EXTRAIT DU DOCUMENT —
════════════════
Un programme de mise en valeur devrait comprendre différents axes tels que :
- l'aménagement des accès et des sites : débroussaillage et consolidation des pistes, signalisation et balisage des accès, pose de panneaux d'interprétation (historique, technique)
- la création de circuits touristiques, en partenariat avec les opérateurs, permettant de proposer la visite des différents secteurs selon différentes formules adaptées au temps disponible et aux centres d'intérêts (randonnée, VTT, quad, 4x4, bateau...) et thématiques : architecture, stratégie militaire, etc..
- un programme de formation de guides pour les rendre à même d'enrichir les visites proposées par des connaissances historiques et techniques avancées.
- la création d'un musée à vocation de centre d'interprétation, dans un des ouvrages situés à proximité immédiate de la ville (Fort G, Fort H, Lazaret ?). Ce musée devra présenter les différents schémas de défenses, techniques mises en œuvre, le contexte historique, etc.. de façon accessible et ludique à travers des installations multimédias permettant plusieurs niveaux de lectures afin de satisfaire tous les publics. On pourrait envisager également d'y récupérer et de remettre en état les quelques armements encore présents dans la place.
- Une campagne de communication comprenant, hormis la publication du guide, l'édition d'affiches, brochures et de plaquettes relatives aux sites, aux circuits, aux éléments historiques et stratégiques, un site internet, un DVD, etc.. afin de mettre à disposition des guides des supports de connaissances, et faire connaitre et diffuser ce patrimoine.
Un projet d'avenir pour la région
L'intérêt économique d'une telle mise en valeur est une évidence. Les militaires ayant l'art de choisir avec soin les emplacements de leurs implantations, faire visiter ces sites à des touristes leur garantit de passer par les plus beaux points de vues sur la région. En diversifiant de plus la thématique de l'offre, Diego Suarez devient la seule destination de Madagascar à proposer en plus de son offre balnéaire, écologique, sportive -que l'on retrouve à divers degrés ailleurs dans l'île- une offre culturelle et historique unique qui la démarque de ses rivales.
════════════════
COURT EXERCICE 1 — D'après le texte sur la mise en valeur des sites militaires de Diego Suarez, quelle offre ferait de la ville la seule destination de ce type à Madagascar ?
COURT EXERCICE 2 — Reprenez le texte sur la mise en valeur des sites militaires de Diego Suarez à partir de sa dernière phrase.
Les lignes qui viennent ensuite sont indépendantes de ce texte.

DONNÉES FOURNIES —
════════════════
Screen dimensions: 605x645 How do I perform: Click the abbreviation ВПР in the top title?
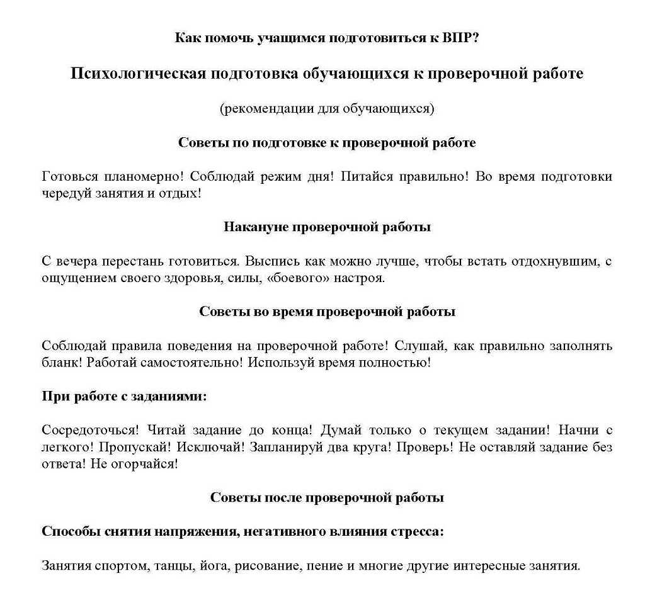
════════════════
RÉSULTAT FINAL 1 — Une offre culturelle et historique unique, proposée en plus de son offre balnéaire, écologique et sportive.

RÉSULTAT FINAL 2 —
Ce diaporama présente les points de vue exceptionnels que découvrira le visiteur des fortifications de la Baie de Diego Suarez
Un tel programme aurait également des retombées économiques sociales à considérer, à la mesure de l'effort engagé : retombées directes telles que la création d'emplois et la formation de guides spécialisés, mais aussi allongement de la durée moyenne du séjour des touristes avec des retombées à moyen et long termes sur tout le tissu économique de la région.
Si les membres de l'association Ambre ont jusqu'à maintenant mené seuls le travail nécessaire pour rassembler ces informations, la mise en œuvre d'un tel programme ne peut être envisagée qu'en réunissant les efforts de toutes les parties concernées : depuis les autorités de la Région et l'Office du Tourisme, pilotes naturels d'un tel projet, en passant par les tours opérators qui ont tout à gagner à cette extension majeure de leur offre, toutes les organisations œuvrant dans le domaine social qui devraient être intéressées par l'aspect formation et réinsertion, jusqu'aux militaires qui peuvent mettre à disposition les différents sites -et leurs bras pour les travaux- et valoriser ainsi leur vaste domaine foncier.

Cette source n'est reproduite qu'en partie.